Problem statement: Everything in the data below is to be reproduced without any deviation.

++++

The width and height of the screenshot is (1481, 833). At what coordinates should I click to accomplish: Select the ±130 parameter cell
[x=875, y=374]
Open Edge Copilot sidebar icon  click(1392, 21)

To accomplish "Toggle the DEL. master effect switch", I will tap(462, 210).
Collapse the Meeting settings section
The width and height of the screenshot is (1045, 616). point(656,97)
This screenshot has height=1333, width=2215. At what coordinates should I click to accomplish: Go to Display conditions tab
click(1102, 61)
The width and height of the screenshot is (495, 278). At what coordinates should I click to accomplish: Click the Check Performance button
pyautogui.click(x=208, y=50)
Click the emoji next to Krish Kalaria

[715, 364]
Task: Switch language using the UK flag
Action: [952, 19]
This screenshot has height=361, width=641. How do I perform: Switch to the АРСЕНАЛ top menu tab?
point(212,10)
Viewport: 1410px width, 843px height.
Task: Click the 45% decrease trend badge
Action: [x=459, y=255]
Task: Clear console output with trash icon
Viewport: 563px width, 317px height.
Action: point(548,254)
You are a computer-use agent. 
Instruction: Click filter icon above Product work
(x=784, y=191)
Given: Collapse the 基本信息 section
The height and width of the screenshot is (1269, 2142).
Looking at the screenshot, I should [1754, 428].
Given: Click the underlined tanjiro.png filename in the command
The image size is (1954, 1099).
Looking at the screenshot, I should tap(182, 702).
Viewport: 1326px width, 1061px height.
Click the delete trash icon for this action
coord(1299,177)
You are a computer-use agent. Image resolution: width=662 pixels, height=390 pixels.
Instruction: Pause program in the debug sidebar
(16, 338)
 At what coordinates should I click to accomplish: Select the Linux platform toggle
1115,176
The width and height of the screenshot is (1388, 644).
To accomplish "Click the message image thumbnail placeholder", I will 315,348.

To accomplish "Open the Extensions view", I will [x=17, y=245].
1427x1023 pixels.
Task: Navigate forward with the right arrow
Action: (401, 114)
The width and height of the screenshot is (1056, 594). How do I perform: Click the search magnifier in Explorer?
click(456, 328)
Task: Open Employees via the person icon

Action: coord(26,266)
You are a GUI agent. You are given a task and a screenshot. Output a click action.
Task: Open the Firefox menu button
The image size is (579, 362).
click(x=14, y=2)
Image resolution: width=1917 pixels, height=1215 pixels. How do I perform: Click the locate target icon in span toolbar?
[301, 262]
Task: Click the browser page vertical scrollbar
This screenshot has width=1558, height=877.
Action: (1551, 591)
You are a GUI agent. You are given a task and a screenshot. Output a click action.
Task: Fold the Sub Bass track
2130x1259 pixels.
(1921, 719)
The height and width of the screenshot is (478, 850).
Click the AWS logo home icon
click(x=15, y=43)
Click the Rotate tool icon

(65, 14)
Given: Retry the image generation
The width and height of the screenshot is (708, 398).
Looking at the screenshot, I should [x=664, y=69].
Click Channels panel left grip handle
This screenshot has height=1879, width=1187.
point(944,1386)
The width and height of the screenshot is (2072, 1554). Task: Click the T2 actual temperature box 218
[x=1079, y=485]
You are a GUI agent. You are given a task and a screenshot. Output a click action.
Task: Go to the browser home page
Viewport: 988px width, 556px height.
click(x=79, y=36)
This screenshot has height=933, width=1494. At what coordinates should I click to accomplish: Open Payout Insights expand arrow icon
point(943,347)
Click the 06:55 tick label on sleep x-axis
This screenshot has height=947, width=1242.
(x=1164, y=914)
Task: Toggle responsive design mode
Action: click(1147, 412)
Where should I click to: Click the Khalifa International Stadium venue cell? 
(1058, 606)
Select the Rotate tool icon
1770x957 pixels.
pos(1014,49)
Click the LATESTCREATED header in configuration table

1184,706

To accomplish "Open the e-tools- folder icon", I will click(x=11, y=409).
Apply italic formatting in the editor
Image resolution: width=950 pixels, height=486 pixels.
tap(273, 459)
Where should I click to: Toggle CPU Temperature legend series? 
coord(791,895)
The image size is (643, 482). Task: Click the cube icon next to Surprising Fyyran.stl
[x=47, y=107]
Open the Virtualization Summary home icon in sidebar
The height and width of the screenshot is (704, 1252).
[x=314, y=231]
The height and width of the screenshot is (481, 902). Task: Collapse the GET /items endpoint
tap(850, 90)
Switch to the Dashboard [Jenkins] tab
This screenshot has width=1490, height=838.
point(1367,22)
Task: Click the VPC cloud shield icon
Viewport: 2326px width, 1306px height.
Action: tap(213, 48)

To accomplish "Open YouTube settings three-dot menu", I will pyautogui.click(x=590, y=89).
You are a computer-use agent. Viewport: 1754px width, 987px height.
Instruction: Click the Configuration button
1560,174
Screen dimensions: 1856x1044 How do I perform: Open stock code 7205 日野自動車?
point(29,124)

++++

Result of this task:
The width and height of the screenshot is (1481, 833). At what coordinates should I click to accomplish: Select the ±130 parameter cell
[x=875, y=374]
Open Edge Copilot sidebar icon  click(1392, 21)

To accomplish "Toggle the DEL. master effect switch", I will tap(462, 210).
Collapse the Meeting settings section
The width and height of the screenshot is (1045, 616). point(656,97)
This screenshot has height=1333, width=2215. At what coordinates should I click to accomplish: Go to Display conditions tab
click(1102, 61)
The width and height of the screenshot is (495, 278). At what coordinates should I click to accomplish: Click the Check Performance button
pyautogui.click(x=208, y=50)
Click the emoji next to Krish Kalaria

[715, 364]
Task: Switch language using the UK flag
Action: [952, 19]
This screenshot has height=361, width=641. How do I perform: Switch to the АРСЕНАЛ top menu tab?
point(212,10)
Viewport: 1410px width, 843px height.
Task: Click the 45% decrease trend badge
Action: [x=459, y=255]
Task: Clear console output with trash icon
Viewport: 563px width, 317px height.
Action: point(548,254)
You are a computer-use agent. 
Instruction: Click filter icon above Product work
(x=784, y=191)
Given: Collapse the 基本信息 section
The height and width of the screenshot is (1269, 2142).
Looking at the screenshot, I should [1754, 428].
Given: Click the underlined tanjiro.png filename in the command
The image size is (1954, 1099).
Looking at the screenshot, I should tap(182, 702).
Viewport: 1326px width, 1061px height.
Click the delete trash icon for this action
coord(1299,177)
You are a computer-use agent. Image resolution: width=662 pixels, height=390 pixels.
Instruction: Pause program in the debug sidebar
(16, 338)
 At what coordinates should I click to accomplish: Select the Linux platform toggle
1115,176
The width and height of the screenshot is (1388, 644).
To accomplish "Click the message image thumbnail placeholder", I will 315,348.

To accomplish "Open the Extensions view", I will [x=17, y=245].
1427x1023 pixels.
Task: Navigate forward with the right arrow
Action: (401, 114)
The width and height of the screenshot is (1056, 594). How do I perform: Click the search magnifier in Explorer?
click(456, 328)
Task: Open Employees via the person icon

Action: coord(26,266)
You are a GUI agent. You are given a task and a screenshot. Output a click action.
Task: Open the Firefox menu button
The image size is (579, 362).
click(x=14, y=2)
Image resolution: width=1917 pixels, height=1215 pixels. How do I perform: Click the locate target icon in span toolbar?
[301, 262]
Task: Click the browser page vertical scrollbar
This screenshot has width=1558, height=877.
Action: (1551, 591)
You are a GUI agent. You are given a task and a screenshot. Output a click action.
Task: Fold the Sub Bass track
2130x1259 pixels.
(1921, 719)
The height and width of the screenshot is (478, 850).
Click the AWS logo home icon
click(x=15, y=43)
Click the Rotate tool icon

(65, 14)
Given: Retry the image generation
The width and height of the screenshot is (708, 398).
Looking at the screenshot, I should [x=664, y=69].
Click Channels panel left grip handle
This screenshot has height=1879, width=1187.
point(944,1386)
The width and height of the screenshot is (2072, 1554). Task: Click the T2 actual temperature box 218
[x=1079, y=485]
You are a GUI agent. You are given a task and a screenshot. Output a click action.
Task: Go to the browser home page
Viewport: 988px width, 556px height.
click(x=79, y=36)
This screenshot has height=933, width=1494. At what coordinates should I click to accomplish: Open Payout Insights expand arrow icon
point(943,347)
Click the 06:55 tick label on sleep x-axis
This screenshot has height=947, width=1242.
(x=1164, y=914)
Task: Toggle responsive design mode
Action: click(1147, 412)
Where should I click to: Click the Khalifa International Stadium venue cell? 
(1058, 606)
Select the Rotate tool icon
1770x957 pixels.
pos(1014,49)
Click the LATESTCREATED header in configuration table

1184,706

To accomplish "Open the e-tools- folder icon", I will click(x=11, y=409).
Apply italic formatting in the editor
Image resolution: width=950 pixels, height=486 pixels.
tap(273, 459)
Where should I click to: Toggle CPU Temperature legend series? 
coord(791,895)
The image size is (643, 482). Task: Click the cube icon next to Surprising Fyyran.stl
[x=47, y=107]
Open the Virtualization Summary home icon in sidebar
The height and width of the screenshot is (704, 1252).
[x=314, y=231]
The height and width of the screenshot is (481, 902). Task: Collapse the GET /items endpoint
tap(850, 90)
Switch to the Dashboard [Jenkins] tab
This screenshot has width=1490, height=838.
point(1367,22)
Task: Click the VPC cloud shield icon
Viewport: 2326px width, 1306px height.
Action: tap(213, 48)

To accomplish "Open YouTube settings three-dot menu", I will pyautogui.click(x=590, y=89).
You are a computer-use agent. Viewport: 1754px width, 987px height.
Instruction: Click the Configuration button
1560,174
Screen dimensions: 1856x1044 How do I perform: Open stock code 7205 日野自動車?
point(29,124)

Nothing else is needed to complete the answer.